* _PROBLEM TO WORK ON_: Once you find the line that contains "Task: Click the 'ID'", write out that line and every line after it to the end of the records, exactly and with nothing else.

* _DATA TO PROCESS_:
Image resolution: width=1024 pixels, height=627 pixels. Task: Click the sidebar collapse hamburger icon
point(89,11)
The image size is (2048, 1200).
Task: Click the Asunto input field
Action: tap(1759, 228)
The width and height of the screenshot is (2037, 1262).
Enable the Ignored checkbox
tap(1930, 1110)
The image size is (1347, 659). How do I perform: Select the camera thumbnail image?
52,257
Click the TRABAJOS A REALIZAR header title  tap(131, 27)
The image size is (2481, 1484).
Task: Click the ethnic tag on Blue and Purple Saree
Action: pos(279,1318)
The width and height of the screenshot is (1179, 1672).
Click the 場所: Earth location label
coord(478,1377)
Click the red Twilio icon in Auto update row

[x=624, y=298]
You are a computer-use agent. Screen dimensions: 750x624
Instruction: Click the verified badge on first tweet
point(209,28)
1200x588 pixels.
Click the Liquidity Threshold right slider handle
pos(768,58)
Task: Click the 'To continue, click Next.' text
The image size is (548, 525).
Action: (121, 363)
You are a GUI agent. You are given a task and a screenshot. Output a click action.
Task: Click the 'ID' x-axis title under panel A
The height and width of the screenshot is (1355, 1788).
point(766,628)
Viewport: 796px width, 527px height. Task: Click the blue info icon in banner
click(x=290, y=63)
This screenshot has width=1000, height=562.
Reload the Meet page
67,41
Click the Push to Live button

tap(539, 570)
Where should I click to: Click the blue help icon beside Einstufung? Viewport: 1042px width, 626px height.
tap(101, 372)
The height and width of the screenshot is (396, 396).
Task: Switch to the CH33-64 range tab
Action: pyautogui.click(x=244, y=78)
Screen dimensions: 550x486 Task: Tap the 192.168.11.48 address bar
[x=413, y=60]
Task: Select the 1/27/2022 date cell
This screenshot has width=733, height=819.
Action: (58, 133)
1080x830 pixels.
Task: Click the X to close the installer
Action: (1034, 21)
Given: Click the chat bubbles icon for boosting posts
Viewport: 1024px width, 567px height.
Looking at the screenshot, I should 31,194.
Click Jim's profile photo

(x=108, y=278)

* _YOUR RESPONSE_:
Task: Click the 'ID' x-axis title under panel A
The height and width of the screenshot is (1355, 1788).
point(766,628)
Viewport: 796px width, 527px height. Task: Click the blue info icon in banner
click(x=290, y=63)
This screenshot has width=1000, height=562.
Reload the Meet page
67,41
Click the Push to Live button

tap(539, 570)
Where should I click to: Click the blue help icon beside Einstufung? Viewport: 1042px width, 626px height.
tap(101, 372)
The height and width of the screenshot is (396, 396).
Task: Switch to the CH33-64 range tab
Action: pyautogui.click(x=244, y=78)
Screen dimensions: 550x486 Task: Tap the 192.168.11.48 address bar
[x=413, y=60]
Task: Select the 1/27/2022 date cell
This screenshot has width=733, height=819.
Action: (58, 133)
1080x830 pixels.
Task: Click the X to close the installer
Action: (1034, 21)
Given: Click the chat bubbles icon for boosting posts
Viewport: 1024px width, 567px height.
Looking at the screenshot, I should 31,194.
Click Jim's profile photo

(x=108, y=278)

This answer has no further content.